■ TASK DESCRIPTION ■
Would you repeat the whole listing exactly?

■ INPUT RECORDS ■
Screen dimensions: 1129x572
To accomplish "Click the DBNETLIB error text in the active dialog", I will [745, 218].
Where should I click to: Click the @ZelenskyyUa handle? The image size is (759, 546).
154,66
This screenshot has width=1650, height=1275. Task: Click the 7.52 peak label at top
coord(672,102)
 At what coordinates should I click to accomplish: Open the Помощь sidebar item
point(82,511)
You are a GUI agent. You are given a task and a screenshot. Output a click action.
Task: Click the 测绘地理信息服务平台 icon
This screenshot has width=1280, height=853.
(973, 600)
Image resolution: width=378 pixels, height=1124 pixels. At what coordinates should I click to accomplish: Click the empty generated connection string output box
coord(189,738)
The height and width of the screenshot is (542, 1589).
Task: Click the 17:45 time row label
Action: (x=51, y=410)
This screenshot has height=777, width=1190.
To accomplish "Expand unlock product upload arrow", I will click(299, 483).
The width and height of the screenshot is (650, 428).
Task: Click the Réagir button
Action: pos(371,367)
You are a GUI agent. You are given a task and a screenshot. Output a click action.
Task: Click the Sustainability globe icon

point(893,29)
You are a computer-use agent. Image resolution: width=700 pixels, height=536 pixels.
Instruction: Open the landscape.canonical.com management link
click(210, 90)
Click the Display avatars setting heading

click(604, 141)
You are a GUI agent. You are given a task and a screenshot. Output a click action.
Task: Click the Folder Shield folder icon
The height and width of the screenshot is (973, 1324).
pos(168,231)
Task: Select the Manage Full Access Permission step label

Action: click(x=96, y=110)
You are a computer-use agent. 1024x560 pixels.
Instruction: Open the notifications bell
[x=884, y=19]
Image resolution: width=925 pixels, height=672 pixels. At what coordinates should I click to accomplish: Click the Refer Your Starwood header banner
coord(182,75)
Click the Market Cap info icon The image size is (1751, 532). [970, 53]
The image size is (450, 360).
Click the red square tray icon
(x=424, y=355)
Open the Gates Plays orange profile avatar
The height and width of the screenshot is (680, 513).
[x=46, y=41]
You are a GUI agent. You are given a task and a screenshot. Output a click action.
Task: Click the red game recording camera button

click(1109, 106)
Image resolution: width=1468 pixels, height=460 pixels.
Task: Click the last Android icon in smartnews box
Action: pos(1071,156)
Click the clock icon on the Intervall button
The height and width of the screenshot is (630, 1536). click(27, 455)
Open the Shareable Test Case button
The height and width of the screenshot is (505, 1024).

■ RESULT ■
Screen dimensions: 1129x572
To accomplish "Click the DBNETLIB error text in the active dialog", I will [745, 218].
Where should I click to: Click the @ZelenskyyUa handle? The image size is (759, 546).
154,66
This screenshot has width=1650, height=1275. Task: Click the 7.52 peak label at top
coord(672,102)
 At what coordinates should I click to accomplish: Open the Помощь sidebar item
point(82,511)
You are a GUI agent. You are given a task and a screenshot. Output a click action.
Task: Click the 测绘地理信息服务平台 icon
This screenshot has width=1280, height=853.
(973, 600)
Image resolution: width=378 pixels, height=1124 pixels. At what coordinates should I click to accomplish: Click the empty generated connection string output box
coord(189,738)
The height and width of the screenshot is (542, 1589).
Task: Click the 17:45 time row label
Action: (x=51, y=410)
This screenshot has height=777, width=1190.
To accomplish "Expand unlock product upload arrow", I will click(299, 483).
The width and height of the screenshot is (650, 428).
Task: Click the Réagir button
Action: pos(371,367)
You are a GUI agent. You are given a task and a screenshot. Output a click action.
Task: Click the Sustainability globe icon

point(893,29)
You are a computer-use agent. Image resolution: width=700 pixels, height=536 pixels.
Instruction: Open the landscape.canonical.com management link
click(210, 90)
Click the Display avatars setting heading

click(604, 141)
You are a GUI agent. You are given a task and a screenshot. Output a click action.
Task: Click the Folder Shield folder icon
The height and width of the screenshot is (973, 1324).
pos(168,231)
Task: Select the Manage Full Access Permission step label

Action: click(x=96, y=110)
You are a computer-use agent. 1024x560 pixels.
Instruction: Open the notifications bell
[x=884, y=19]
Image resolution: width=925 pixels, height=672 pixels. At what coordinates should I click to accomplish: Click the Refer Your Starwood header banner
coord(182,75)
Click the Market Cap info icon The image size is (1751, 532). [970, 53]
The image size is (450, 360).
Click the red square tray icon
(x=424, y=355)
Open the Gates Plays orange profile avatar
The height and width of the screenshot is (680, 513).
[x=46, y=41]
You are a GUI agent. You are given a task and a screenshot. Output a click action.
Task: Click the red game recording camera button

click(1109, 106)
Image resolution: width=1468 pixels, height=460 pixels.
Task: Click the last Android icon in smartnews box
Action: pos(1071,156)
Click the clock icon on the Intervall button
The height and width of the screenshot is (630, 1536). click(27, 455)
Open the Shareable Test Case button
The height and width of the screenshot is (505, 1024).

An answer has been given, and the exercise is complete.